• **WHAT THIS TASK INVOLVES**:
Restate all entries word for word, minus pictures.

** EXTRACTED ENTRIES follows **

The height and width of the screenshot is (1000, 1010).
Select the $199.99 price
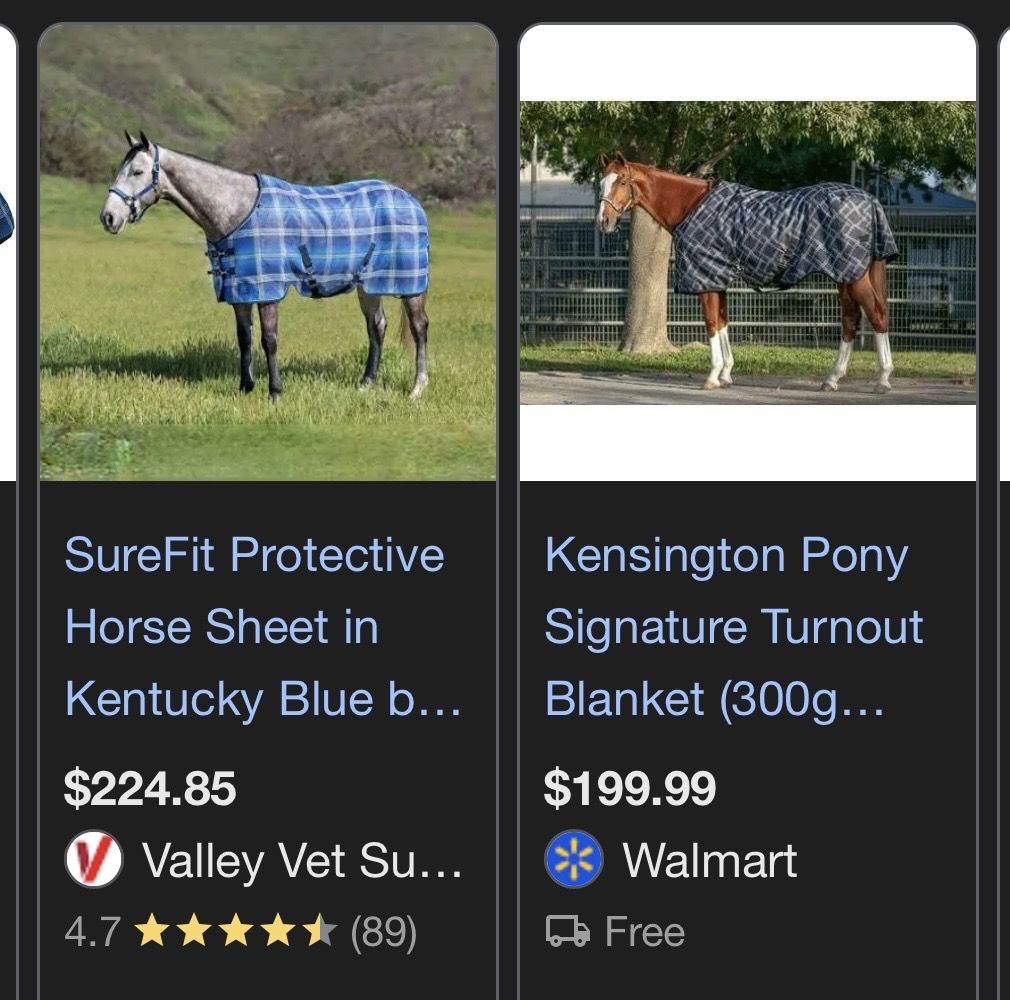pos(630,789)
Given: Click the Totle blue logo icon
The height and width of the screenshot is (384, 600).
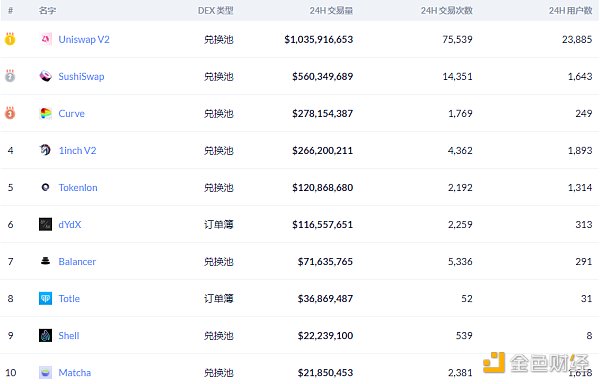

** End of EXTRACTED ENTRIES **

• **RESPONSE BOX**:
The height and width of the screenshot is (1000, 1010).
Select the $199.99 price
pos(630,789)
Given: Click the Totle blue logo icon
The height and width of the screenshot is (384, 600).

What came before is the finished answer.